*WHAT YOU SHOULD DO*. When the line containing "Image resolution: width=1389" is found in the data below, give it again along with every later line, exactly; drop the pictures.

*** Opening MATERIAL TO PROCESS ***

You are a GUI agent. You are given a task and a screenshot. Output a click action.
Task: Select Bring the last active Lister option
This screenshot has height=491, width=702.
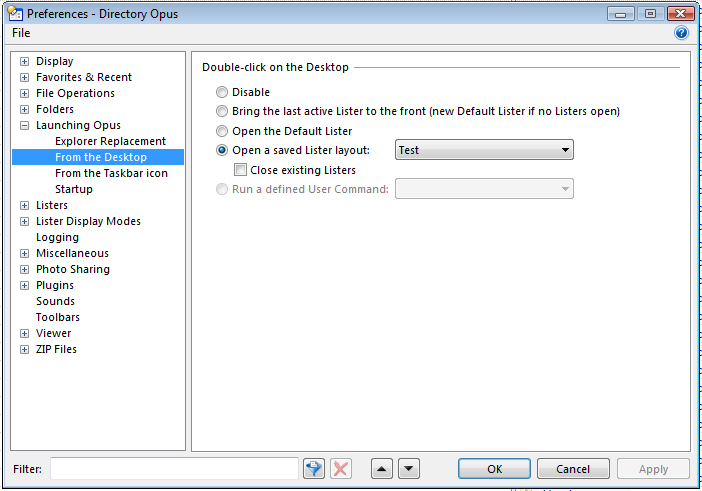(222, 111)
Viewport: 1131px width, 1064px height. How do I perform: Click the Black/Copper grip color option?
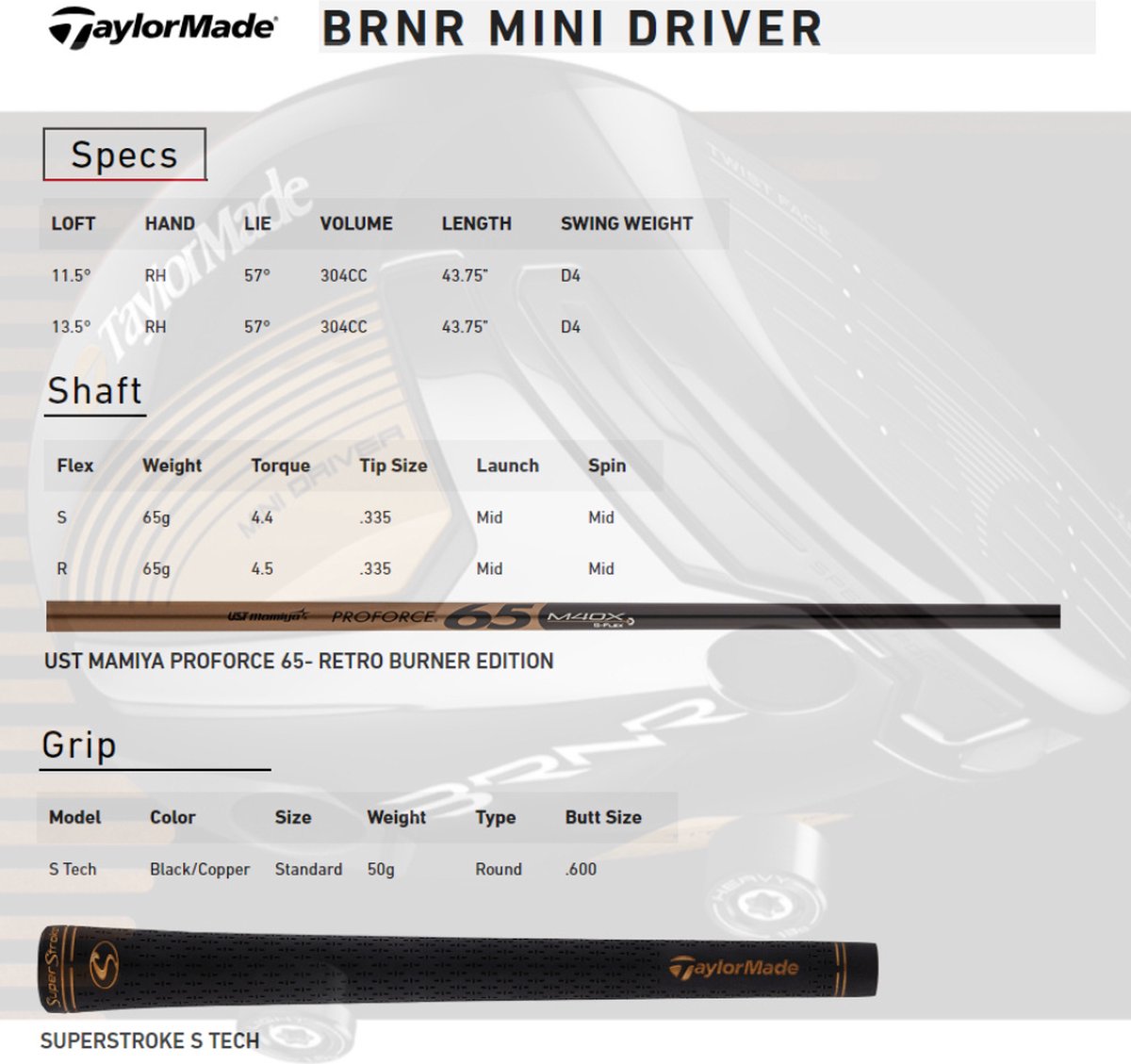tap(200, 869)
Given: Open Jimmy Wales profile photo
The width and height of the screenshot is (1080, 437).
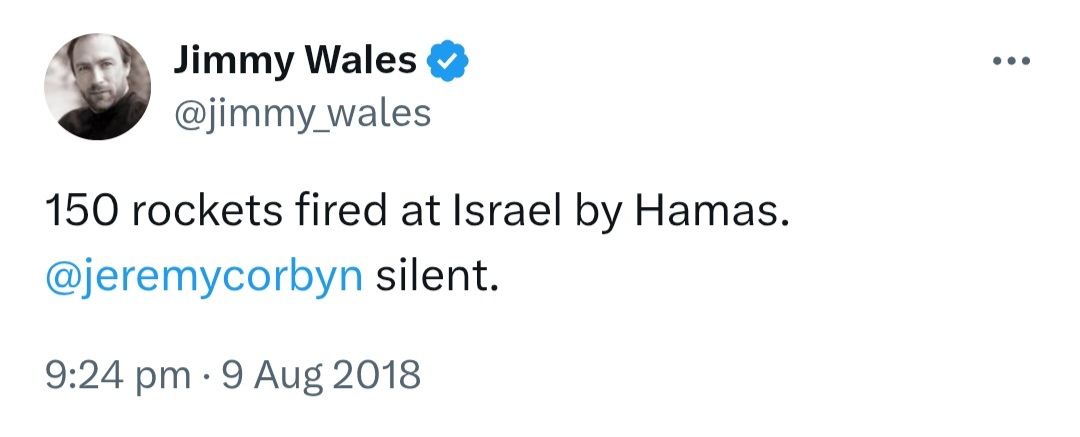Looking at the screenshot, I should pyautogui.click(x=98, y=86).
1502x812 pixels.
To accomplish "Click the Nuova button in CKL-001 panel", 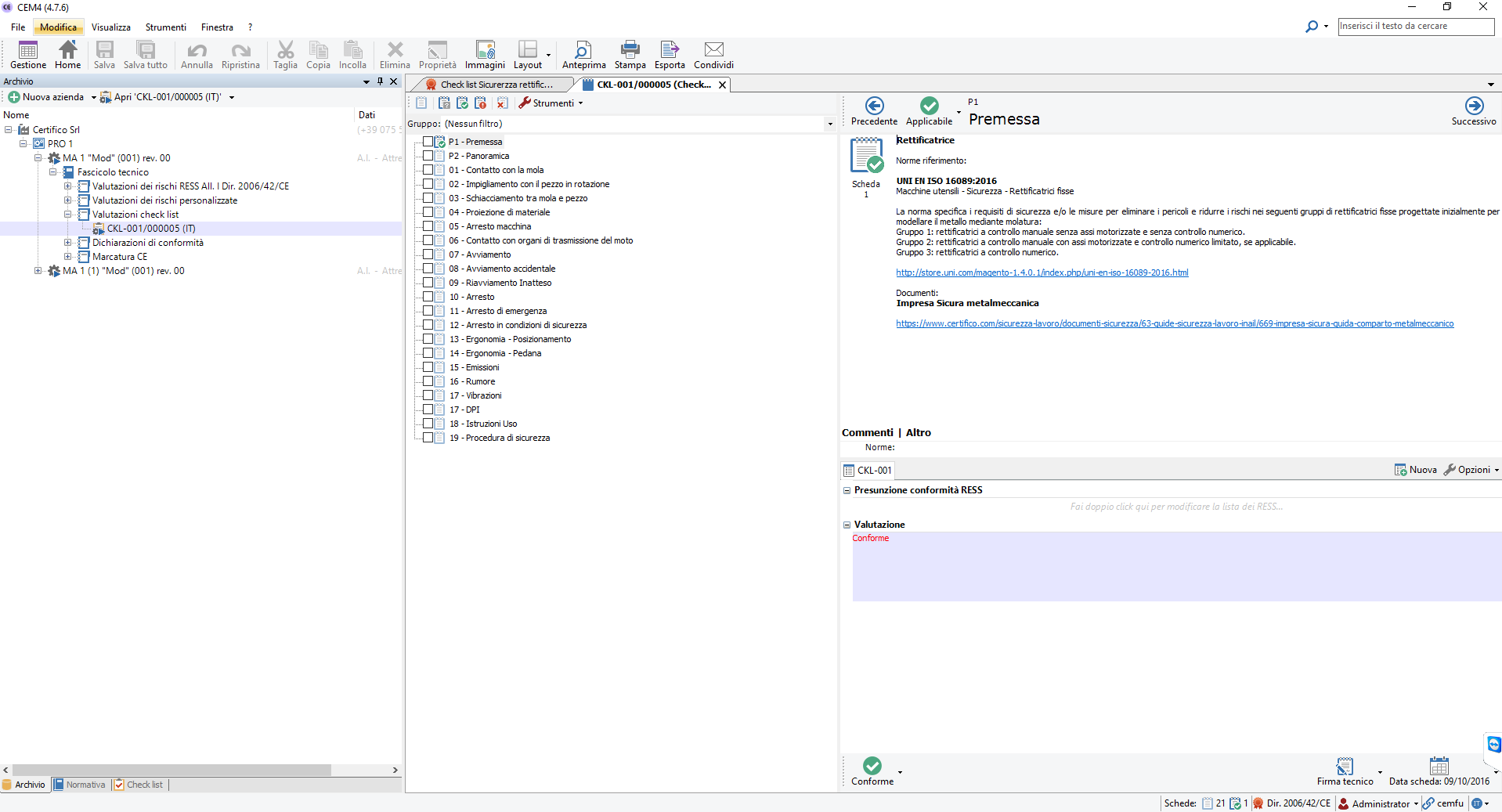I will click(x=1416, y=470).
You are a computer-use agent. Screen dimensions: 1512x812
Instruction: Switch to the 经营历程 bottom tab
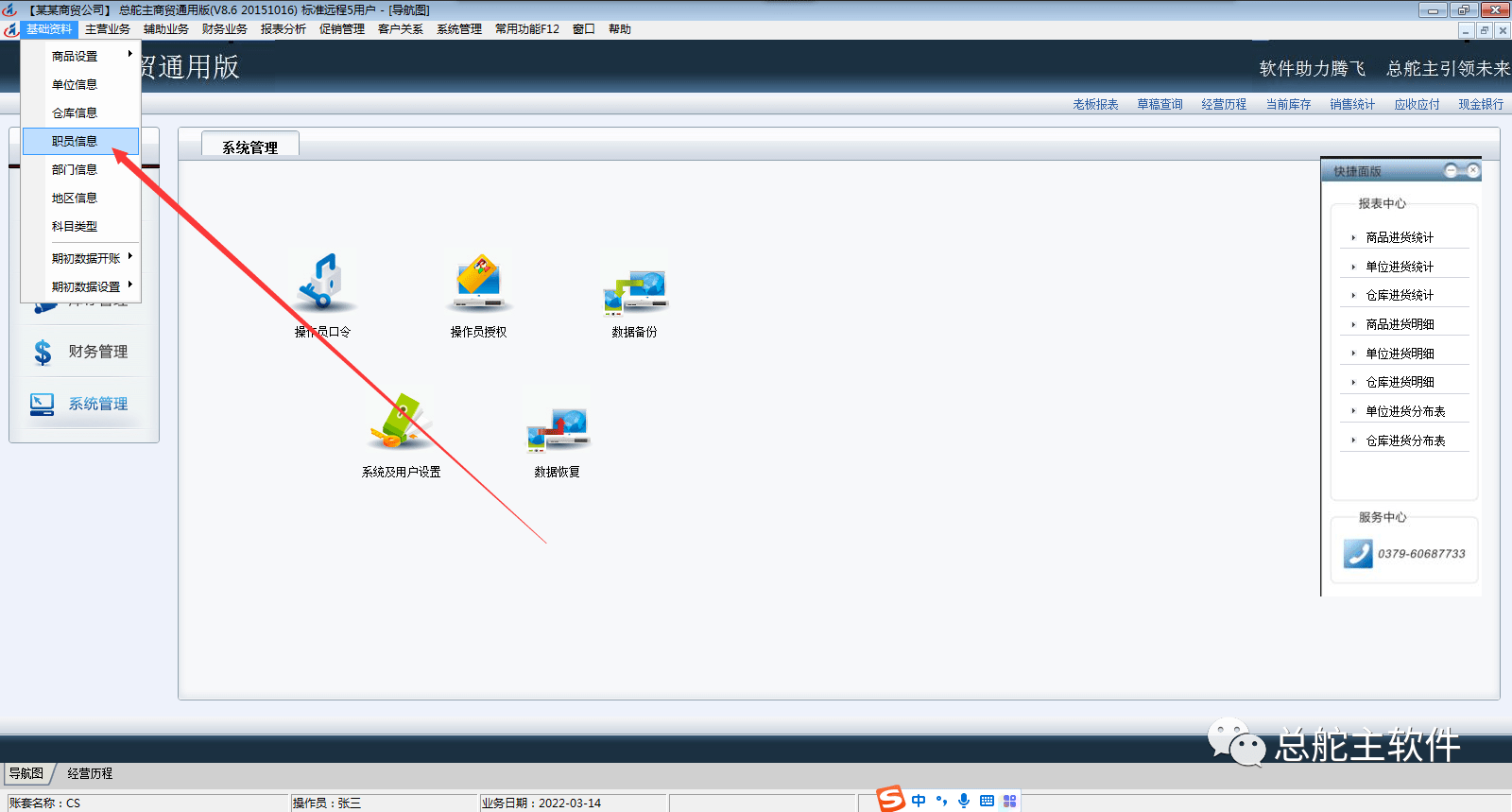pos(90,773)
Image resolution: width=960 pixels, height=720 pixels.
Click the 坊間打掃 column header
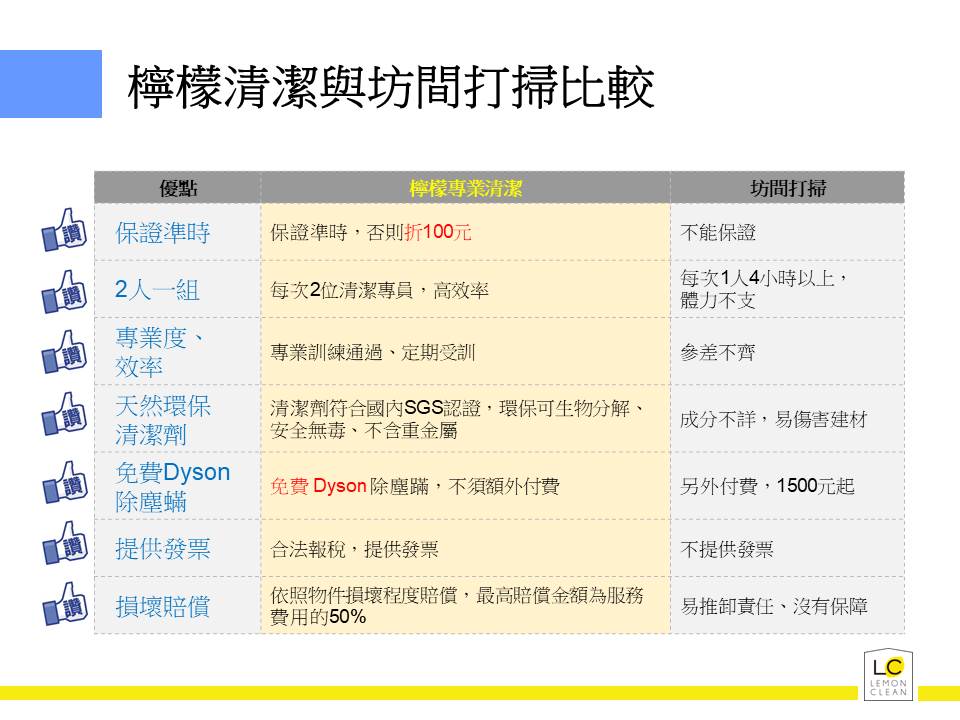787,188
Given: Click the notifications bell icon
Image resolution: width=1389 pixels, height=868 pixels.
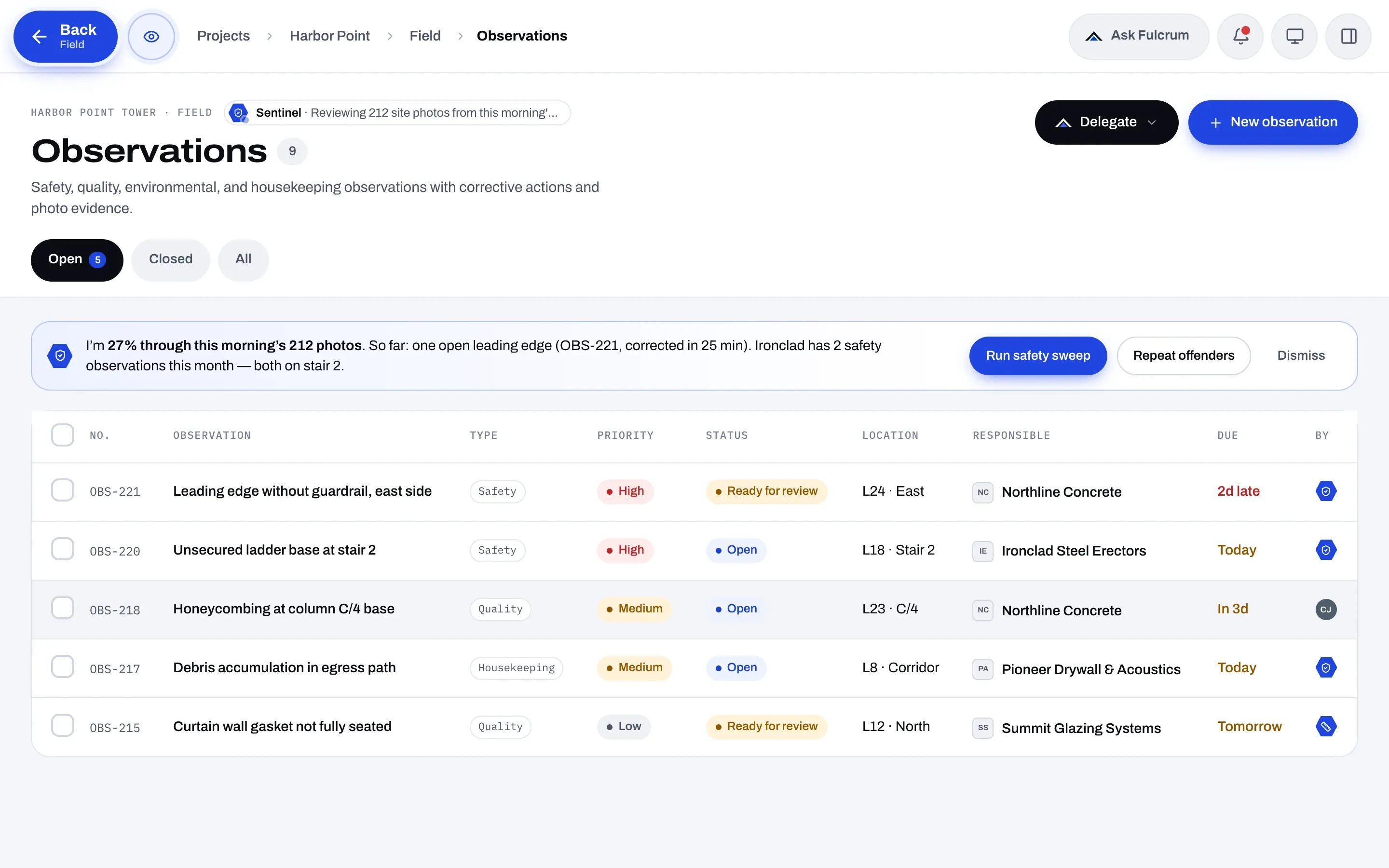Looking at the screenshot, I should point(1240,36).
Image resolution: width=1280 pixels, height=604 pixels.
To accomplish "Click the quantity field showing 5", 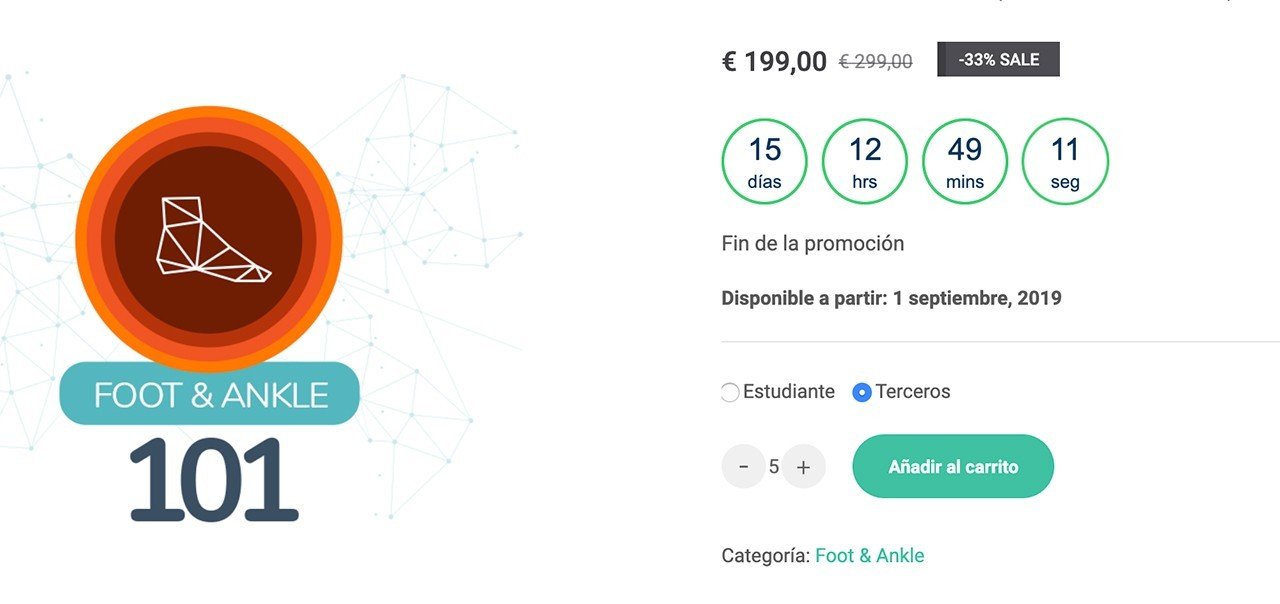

*** Closing MATERIAL TO PROCESS ***

*SOLUTION FOR THIS TASK*.
Image resolution: width=1389 pixels, height=868 pixels.
Looking at the screenshot, I should point(1240,36).
Image resolution: width=1280 pixels, height=604 pixels.
To accomplish "Click the quantity field showing 5", 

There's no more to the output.